Tavin's gaze lingered on Zaruko for a long time.

Then he gave a single nod.

The matter was closed.

That night, Zaruko couldn't sleep.

He sat beside the fire alone, staring at the sigil. It pulsed gently, almost like it was breathing. But the warmth it gave off wasn't heat now. It was presence.

Like something was watching.

He closed his eyes.

And when he opened them, he was no longer in the ridge camp.

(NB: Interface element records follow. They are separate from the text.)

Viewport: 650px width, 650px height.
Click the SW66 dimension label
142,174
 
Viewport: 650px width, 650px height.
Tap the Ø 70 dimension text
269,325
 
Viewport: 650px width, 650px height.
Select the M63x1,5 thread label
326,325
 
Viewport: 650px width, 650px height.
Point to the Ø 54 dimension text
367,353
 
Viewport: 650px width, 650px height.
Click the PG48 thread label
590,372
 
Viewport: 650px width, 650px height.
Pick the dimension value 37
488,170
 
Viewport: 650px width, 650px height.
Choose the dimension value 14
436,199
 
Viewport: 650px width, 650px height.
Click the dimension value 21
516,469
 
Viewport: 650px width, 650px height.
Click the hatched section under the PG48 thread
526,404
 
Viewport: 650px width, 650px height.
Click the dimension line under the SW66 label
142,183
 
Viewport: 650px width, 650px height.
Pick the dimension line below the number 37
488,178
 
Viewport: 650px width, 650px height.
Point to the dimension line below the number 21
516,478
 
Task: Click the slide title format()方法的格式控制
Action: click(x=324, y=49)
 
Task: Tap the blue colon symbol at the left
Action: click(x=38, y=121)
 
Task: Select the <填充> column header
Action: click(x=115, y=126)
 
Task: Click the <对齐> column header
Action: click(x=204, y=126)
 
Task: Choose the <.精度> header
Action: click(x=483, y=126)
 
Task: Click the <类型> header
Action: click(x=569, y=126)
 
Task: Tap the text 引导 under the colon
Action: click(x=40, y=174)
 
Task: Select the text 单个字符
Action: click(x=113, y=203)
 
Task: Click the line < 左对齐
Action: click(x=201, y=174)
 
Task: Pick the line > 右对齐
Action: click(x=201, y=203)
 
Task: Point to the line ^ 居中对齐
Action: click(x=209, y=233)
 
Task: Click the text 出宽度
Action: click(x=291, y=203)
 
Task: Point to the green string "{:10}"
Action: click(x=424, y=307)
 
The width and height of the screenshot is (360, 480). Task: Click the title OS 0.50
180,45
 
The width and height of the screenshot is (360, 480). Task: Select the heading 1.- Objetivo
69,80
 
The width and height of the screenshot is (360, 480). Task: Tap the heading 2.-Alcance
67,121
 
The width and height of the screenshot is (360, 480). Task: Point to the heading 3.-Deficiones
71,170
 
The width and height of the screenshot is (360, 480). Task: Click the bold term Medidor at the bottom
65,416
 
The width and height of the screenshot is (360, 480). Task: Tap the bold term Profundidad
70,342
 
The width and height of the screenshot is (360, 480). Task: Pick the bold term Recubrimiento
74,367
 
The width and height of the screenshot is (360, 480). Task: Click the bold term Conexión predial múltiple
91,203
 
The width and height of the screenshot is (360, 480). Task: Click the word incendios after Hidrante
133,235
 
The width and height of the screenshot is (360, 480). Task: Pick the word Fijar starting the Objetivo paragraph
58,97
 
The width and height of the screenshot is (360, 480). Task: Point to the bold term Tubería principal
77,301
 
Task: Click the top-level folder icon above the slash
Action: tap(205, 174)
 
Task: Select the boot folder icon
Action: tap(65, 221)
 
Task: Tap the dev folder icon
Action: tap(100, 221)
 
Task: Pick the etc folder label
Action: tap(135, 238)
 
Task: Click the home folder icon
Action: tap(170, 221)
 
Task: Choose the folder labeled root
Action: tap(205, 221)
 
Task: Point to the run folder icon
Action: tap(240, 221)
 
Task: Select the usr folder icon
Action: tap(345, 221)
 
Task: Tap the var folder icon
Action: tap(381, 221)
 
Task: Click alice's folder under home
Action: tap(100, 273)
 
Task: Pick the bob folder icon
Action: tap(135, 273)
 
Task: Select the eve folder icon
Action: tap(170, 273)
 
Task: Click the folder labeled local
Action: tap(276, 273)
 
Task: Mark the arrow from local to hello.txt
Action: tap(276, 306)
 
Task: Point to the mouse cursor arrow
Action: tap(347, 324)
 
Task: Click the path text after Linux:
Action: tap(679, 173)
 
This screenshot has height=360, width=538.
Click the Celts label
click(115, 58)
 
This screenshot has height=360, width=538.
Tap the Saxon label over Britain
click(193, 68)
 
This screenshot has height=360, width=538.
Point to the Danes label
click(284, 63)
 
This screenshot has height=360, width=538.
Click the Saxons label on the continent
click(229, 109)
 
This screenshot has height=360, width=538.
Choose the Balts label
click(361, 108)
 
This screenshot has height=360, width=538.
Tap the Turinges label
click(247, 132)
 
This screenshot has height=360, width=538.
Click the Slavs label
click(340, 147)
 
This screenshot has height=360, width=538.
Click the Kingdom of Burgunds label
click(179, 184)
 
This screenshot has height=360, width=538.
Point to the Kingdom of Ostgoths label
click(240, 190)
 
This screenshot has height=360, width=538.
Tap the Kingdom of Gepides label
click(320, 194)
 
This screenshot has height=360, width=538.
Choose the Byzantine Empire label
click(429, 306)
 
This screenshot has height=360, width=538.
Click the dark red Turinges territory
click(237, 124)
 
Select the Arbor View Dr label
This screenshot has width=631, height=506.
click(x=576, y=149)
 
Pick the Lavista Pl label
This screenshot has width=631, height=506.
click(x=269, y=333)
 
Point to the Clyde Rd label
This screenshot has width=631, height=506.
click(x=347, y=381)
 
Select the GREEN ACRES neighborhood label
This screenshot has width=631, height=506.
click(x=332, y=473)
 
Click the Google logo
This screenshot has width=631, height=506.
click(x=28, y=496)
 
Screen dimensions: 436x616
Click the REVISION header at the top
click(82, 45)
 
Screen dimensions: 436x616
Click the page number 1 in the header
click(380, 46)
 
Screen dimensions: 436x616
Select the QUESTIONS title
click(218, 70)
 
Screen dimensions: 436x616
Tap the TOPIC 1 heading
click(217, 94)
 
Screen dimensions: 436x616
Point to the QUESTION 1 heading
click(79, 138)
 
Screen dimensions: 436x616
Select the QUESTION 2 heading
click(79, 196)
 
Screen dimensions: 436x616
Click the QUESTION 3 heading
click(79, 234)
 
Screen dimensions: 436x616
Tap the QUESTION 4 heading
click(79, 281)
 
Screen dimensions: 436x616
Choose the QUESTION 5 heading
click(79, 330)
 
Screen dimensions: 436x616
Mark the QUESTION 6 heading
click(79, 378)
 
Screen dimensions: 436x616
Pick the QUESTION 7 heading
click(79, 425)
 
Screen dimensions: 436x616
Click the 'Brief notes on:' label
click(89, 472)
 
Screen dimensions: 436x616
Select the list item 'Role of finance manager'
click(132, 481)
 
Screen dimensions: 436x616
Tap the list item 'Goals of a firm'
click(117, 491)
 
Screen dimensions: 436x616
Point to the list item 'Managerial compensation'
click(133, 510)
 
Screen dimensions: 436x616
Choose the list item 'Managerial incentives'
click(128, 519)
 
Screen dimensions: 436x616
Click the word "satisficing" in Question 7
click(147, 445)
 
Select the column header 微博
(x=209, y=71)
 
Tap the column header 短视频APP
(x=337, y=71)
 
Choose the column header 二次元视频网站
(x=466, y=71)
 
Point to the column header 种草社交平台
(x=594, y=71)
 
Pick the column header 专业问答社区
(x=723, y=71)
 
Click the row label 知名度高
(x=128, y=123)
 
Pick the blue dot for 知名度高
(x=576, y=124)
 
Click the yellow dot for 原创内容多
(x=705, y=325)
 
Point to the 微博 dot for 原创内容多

The dream came again—but clearer.

He stood in a vast battlefield that stretched beyond the sky. The ground was covered in armor—not bodies, not bones—just empty armor, as if a thousand warriors had vanished mid-fight. Blades rusted into the earth. Banners of unknown empires snapped in a wind that carried no sound.

And at the center of it all stood Ogou.

He was not larger than before. Not louder. But more present. As if every movement made the world tilt slightly.

"Why me?" Zaruko asked.

Ogou didn't answer immediately. He turned instead, pointing to the empty armor.

"Because this is what comes when power is left unclaimed. When strength is unled."

He stepped closer, gaze sharp. "You carry my echo. You were marked not because of fate—but because of blood. You are kin to those who fought for freedom. You are the son of sacrifice."

Zaruko's throat tightened.

Ogou leaned closer.

"You want to lead? Then burn the path forward. Or watch this world consume itself."

The battlefield dissolved into smoke.

He awoke gasping.

The fire was dying, the coals hissing faintly.

But the mark on his arm had changed again.

Another line. Another branch. A second flare reaching up the bicep.

A new sign.

A new stage.

Ogou wasn't just present.

He was anchored now.

Far from the mountain, in places even the oldest tribes feared to name, eyes opened.

In the obsidian marshes of the south, a god of rot stirred in his moss-drenched pit.

In the broken plateau of the north, an ancient voice whispered through skeletal ruins.

And in a temple long forgotten beneath the red sands, a blind priest's eyes bled with salt as he muttered, "He has come… the one with fire not of this world."

The next morning, when the tribe gathered to resume their climb, the sky was clear. The storm had passed without ever breaking, as if it, too, had waited to witness what would come next.

Zaruko stood ahead of them all, the mark on his arm hidden beneath cloth, but its weight undeniable.

They didn't ask questions.

They followed.

And though none of them could name what they were becoming, they all felt it in the wind, in the firewood, in their breath:

Change had come.

And it wore the shape of a man marked by war.